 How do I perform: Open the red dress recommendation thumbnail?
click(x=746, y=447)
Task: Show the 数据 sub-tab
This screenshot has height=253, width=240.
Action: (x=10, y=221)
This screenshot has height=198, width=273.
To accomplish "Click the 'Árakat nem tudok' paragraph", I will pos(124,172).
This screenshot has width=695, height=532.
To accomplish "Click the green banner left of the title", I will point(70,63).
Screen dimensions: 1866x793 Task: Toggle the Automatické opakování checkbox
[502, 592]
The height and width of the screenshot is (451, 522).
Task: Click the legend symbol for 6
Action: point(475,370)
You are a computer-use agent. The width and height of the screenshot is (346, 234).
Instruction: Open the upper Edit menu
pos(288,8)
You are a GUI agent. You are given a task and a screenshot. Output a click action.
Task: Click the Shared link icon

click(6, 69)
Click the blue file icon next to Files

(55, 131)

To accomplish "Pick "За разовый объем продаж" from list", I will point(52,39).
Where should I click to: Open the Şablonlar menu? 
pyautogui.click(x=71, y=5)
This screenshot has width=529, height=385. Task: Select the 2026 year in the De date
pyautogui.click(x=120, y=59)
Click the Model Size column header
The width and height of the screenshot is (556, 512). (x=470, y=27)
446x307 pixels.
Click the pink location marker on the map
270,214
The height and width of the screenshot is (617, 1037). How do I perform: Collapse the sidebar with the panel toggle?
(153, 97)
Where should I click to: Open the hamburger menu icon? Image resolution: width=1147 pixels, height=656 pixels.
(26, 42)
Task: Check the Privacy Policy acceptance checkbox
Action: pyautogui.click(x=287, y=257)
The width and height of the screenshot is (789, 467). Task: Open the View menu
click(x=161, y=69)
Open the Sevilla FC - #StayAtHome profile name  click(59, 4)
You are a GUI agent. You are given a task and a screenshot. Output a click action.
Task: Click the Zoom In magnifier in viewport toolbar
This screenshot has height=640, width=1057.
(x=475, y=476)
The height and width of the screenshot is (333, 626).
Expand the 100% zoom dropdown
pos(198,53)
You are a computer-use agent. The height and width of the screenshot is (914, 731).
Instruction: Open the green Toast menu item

(What is needed)
Print the listing once more, exactly as it stands above.

(Response to this exercise)
 How do I perform: Open the red dress recommendation thumbnail?
click(x=746, y=447)
Task: Show the 数据 sub-tab
This screenshot has height=253, width=240.
Action: (x=10, y=221)
This screenshot has height=198, width=273.
To accomplish "Click the 'Árakat nem tudok' paragraph", I will pos(124,172).
This screenshot has width=695, height=532.
To accomplish "Click the green banner left of the title", I will point(70,63).
Screen dimensions: 1866x793 Task: Toggle the Automatické opakování checkbox
[502, 592]
The height and width of the screenshot is (451, 522).
Task: Click the legend symbol for 6
Action: point(475,370)
You are a computer-use agent. The width and height of the screenshot is (346, 234).
Instruction: Open the upper Edit menu
pos(288,8)
You are a GUI agent. You are given a task and a screenshot. Output a click action.
Task: Click the Shared link icon

click(6, 69)
Click the blue file icon next to Files

(55, 131)

To accomplish "Pick "За разовый объем продаж" from list", I will point(52,39).
Where should I click to: Open the Şablonlar menu? 
pyautogui.click(x=71, y=5)
This screenshot has width=529, height=385. Task: Select the 2026 year in the De date
pyautogui.click(x=120, y=59)
Click the Model Size column header
The width and height of the screenshot is (556, 512). (x=470, y=27)
446x307 pixels.
Click the pink location marker on the map
270,214
The height and width of the screenshot is (617, 1037). How do I perform: Collapse the sidebar with the panel toggle?
(153, 97)
Where should I click to: Open the hamburger menu icon? Image resolution: width=1147 pixels, height=656 pixels.
(26, 42)
Task: Check the Privacy Policy acceptance checkbox
Action: pyautogui.click(x=287, y=257)
The width and height of the screenshot is (789, 467). Task: Open the View menu
click(x=161, y=69)
Open the Sevilla FC - #StayAtHome profile name  click(59, 4)
You are a GUI agent. You are given a task and a screenshot. Output a click action.
Task: Click the Zoom In magnifier in viewport toolbar
This screenshot has height=640, width=1057.
(x=475, y=476)
The height and width of the screenshot is (333, 626).
Expand the 100% zoom dropdown
pos(198,53)
You are a computer-use agent. The height and width of the screenshot is (914, 731).
Instruction: Open the green Toast menu item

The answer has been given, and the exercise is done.